Two Colombian nationals were sentenced on Monday for their roles in a human smuggling scheme that resulted in the rape of one and murder of two Cuban nationals.
Carlos Emilio Ibarguen Palacios, 27, was sentenced to 45 years, and Jhoan Stiven Carreazo Asprilla, 23, to 50 years, after being extradited to the U.S. in 2017 and 2018 respectively, to face the charges.
The two men pleaded guilty to one count of conspiracy to encourage and induce aliens to come to the U.S. resulting in death, in addition to three counts of encouraging and inducing aliens to come to the U.S. resulting in death and placing in jeopardy the lives of any person.
“The heinous acts committed by the defendants in this case provide a stark reminder that alien smuggling is inherently dangerous—and can be deadly,” said Assistant Attorney General Benczkowski. “But for the desperate escape of one of the victims, the defendants’ acts would have remained hidden with the bodies they left behind.”
U.S. District Judge Jose E. Martinez of the Southern District of Florida sentenced Ibarguen Palacios and Carreazo Asprilla to 540 months and 600 months in prison, respectively. Judge Martinez also ordered them to serve three years of supervised release following their prison sentence.

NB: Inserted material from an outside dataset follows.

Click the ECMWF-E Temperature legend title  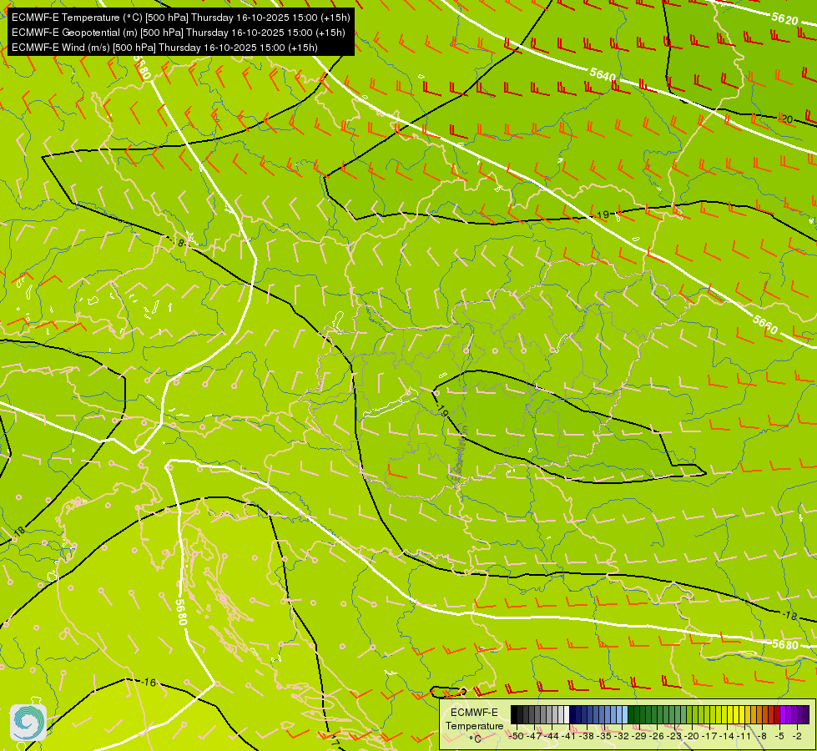(x=474, y=718)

Federal court documents, which include agreed-upon factual proffers, reveal Ibarguen Palacios, Carreazo Asprilla, and their co-defendants, had been smuggling illegal aliens since 2014 across Colombia toward the Panamanian border.
In 2016, three Cuban nationals bound for Miami paid the defendants to smuggle them from Colombia to Panama.
On September 7, 2016, the three victims – two men and a woman – were delivered by co-defendant Fredis Valencia Palacios to a boat captained by Ibarguen Palacios, who was eventually joined by Carreazo Asprilla.
En route, Carreazo Asprilla pulled a gun on the three victims while Ibarguen Palacios — armed with a knife — bound the wrists of the two male passengers and threw them overboard.
They were anchored with a rope to the inside of the boat.
The surviving male victim said he could only listen as Ibarguen Palacios and Carreazo Asprilla sexually assaulted the female victim before cutting her throat. He also witnessed the two defendants cut the other male victim’s throat, resulting in his death.
While his fellow travelers were being murdered, the survivor managed to free himself. He escaped by swimming away, while Ibarguen Palacios and Carreazo Asprilla left him for dead.
“The defendants’ carried out a fatal human smuggling trip for which two victims paid the ultimate price,” said U.S. Attorney Fajardo Orshan. “But for the strength of the surviving victim, the defendants’ brutality would have been washed away at sea.”
The following day, the survivor was found by a local fisherman and subsequently rescued by the Colombian Navy. They directed the Colombian authorities to the location where the murders took place, and the Colombian authorities were able to retrieve the bodies.
“These two individuals were involved in one of the most cold and callous cases investigated by HSI Miami,” said Homeland Security Investigations (HSI) Special Agent in Charge Anthony Salisbury. “Although the sentences will not return the victims to their loved ones, it does bring justice for their friends and family.”
Their throats and bellies had been cut open and they were tied up together and submerged in the water. Shortly thereafter, Ibarguen Palacios and Carreazo Asprilla were located and arrested.
“The significant federal prison sentences imposed against the smugglers cannot bring back life but we hope can serve to thwart the dangerous business of alien smuggling,” U.S. Attorney Orshan concluded.
U.S. District Judge Martinez sentenced Valencia Palacios to 15 years in prison on December 4, 2018, for his assistance.
The heinous crimes committed by the defendants are far more common than the frequency of media reports indicate, and typically far more organized.
Last month, People’s Pundit Daily reported five members of a notorious Mexican sex trafficking organization were sentenced to prison terms ranging from 15 to 25 years.
For over a decade, the Rendon-Reyes Trafficking Organization, based in Tenancingo, Tlaxcala, Mexico, has used the insecurity and openness at the U.S. southern border to smuggle young women and girls to the U.S. from Mexico and Central America.
Female victims, some as young as 14 years old, were often lured into fraudulent romantic relationships by male members falsely promising them love and marriage. In other cases, some victims were forcibly abducted and, on one such occasion, the victim’s child was also taken.
Victims were forced to perform as many as 45 sex acts a night without compensation. Members of the Organization took all of the criminal proceeds, and funneled that money back to Mexico.